Page excerpt —

======

Distillate is highly refined, pure THC oil extracted from low-quality shake, trim, and discarded biomass, with plant terpenes added back in at a later point during the manufacturing process. Sometimes the terpenes are from cannabis, sometimes they are the same terps found in cannabis, but extracted from other botanical sources – for example, adding limonene from lemons instead of actual cannabis plant matter. Although this process does add to the overall flavor, the vaping experience if often lackluster compared live resin, because the terps and THC don’t always synergize as well as they would naturally.
Because all the terpenes are removed, distillate has no taste and is not the proper consistency for vaping. While adding the terps back will help solve these problems, some low budget, black market brands will often use some other type of chemical cutting agent for both, correcting viscosity and added profits. Common cutting agents include PEGs (polyethylene glycols), glycerin, and MCT oil; and the question of whether or not it’s safe to heat these compounds and smoke them remains a hot-button subject in the vaping community.
To summarize, distillate is like making Everclear and adding beer flavor in later from either natural or artificial sources. Live resin is like craft beer: carefully sourced, properly handled, with flavors and effects unique to each strains profile.
Vaping: Everyone’s Doing It
Over the last decade or so we’ve seen a sharp rise in the number of both adolescents and adults who use vape products, but the transition has been going on for quite some time now. Since the 1960s, the use of traditional cigarettes and tobacco products has decreased by around 68 percent, according to data from the American Lung Association.
But in dropping the cigs a new product found its way to the retail shelves and eventually our daily lives: e-cigarettes and vape carts. Particularly popular among young adults, we can see that sales of Marlboro, Newport, Camel, and similar brands that almost exclusively sell cigarettes are giving way to JUUL pods, vape pens, and different flavored disposables.

======

Entries —
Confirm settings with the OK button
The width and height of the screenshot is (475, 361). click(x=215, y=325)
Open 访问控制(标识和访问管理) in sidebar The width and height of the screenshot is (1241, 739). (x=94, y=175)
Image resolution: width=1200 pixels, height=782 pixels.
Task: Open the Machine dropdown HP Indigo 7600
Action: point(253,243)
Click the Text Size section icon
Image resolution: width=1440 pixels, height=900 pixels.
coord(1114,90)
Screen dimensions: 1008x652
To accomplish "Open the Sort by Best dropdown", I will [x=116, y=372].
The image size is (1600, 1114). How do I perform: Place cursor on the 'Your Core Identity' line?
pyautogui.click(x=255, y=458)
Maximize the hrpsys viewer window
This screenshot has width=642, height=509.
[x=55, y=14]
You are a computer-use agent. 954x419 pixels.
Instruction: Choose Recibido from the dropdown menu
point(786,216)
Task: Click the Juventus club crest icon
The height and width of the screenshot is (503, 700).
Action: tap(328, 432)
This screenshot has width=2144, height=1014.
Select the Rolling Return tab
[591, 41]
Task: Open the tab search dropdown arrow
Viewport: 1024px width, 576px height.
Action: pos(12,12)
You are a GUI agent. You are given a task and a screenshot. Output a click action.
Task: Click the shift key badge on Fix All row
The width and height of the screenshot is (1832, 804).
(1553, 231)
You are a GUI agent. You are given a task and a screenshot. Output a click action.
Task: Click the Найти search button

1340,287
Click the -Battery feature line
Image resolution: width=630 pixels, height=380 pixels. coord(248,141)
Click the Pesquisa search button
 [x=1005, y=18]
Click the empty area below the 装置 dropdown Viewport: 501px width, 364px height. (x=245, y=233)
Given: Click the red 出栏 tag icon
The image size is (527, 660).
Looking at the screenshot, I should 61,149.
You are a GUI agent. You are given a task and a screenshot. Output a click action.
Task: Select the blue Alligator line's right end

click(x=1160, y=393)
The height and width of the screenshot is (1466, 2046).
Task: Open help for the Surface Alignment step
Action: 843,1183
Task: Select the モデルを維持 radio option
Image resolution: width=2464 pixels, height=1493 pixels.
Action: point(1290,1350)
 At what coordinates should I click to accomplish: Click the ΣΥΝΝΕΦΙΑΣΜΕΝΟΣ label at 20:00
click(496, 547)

======

What is asked —
a. From the passage on distillate and vaping, reproduce the part that begins at the words "Because all the" and stops after the words "each strains profile.".
b. Using the passage on distillate and vaping, decide whether each statement agrees with it, and give the words that decide it: (i) Distillate is extracted from low-quality shake, trim, and discarded biomass. (ii) Since the 1960s, use of traditional cigarettes and tobacco products has fallen by around 86 percent. (iii) Glycerin is named as a common cutting agent.

Task solutions —
a.
Because all the terpenes are removed, distillate has no taste and is not the proper consistency for vaping. While adding the terps back will help solve these problems, some low budget, black market brands will often use some other type of chemical cutting agent for both, correcting viscosity and added profits. Common cutting agents include PEGs (polyethylene glycols), glycerin, and MCT oil; and the question of whether or not it’s safe to heat these compounds and smoke them remains a hot-button subject in the vaping community.
To summarize, distillate is like making Everclear and adding beer flavor in later from either natural or artificial sources. Live resin is like craft beer: carefully sourced, properly handled, with flavors and effects unique to each strains profile.

b.
(i) Yes: "extracted from low-quality shake, trim, and discarded biomass"
(ii) No: "has decreased by around 68 percent"
(iii) Yes: "Common cutting agents include PEGs (polyethylene glycols), glycerin, and MCT oil"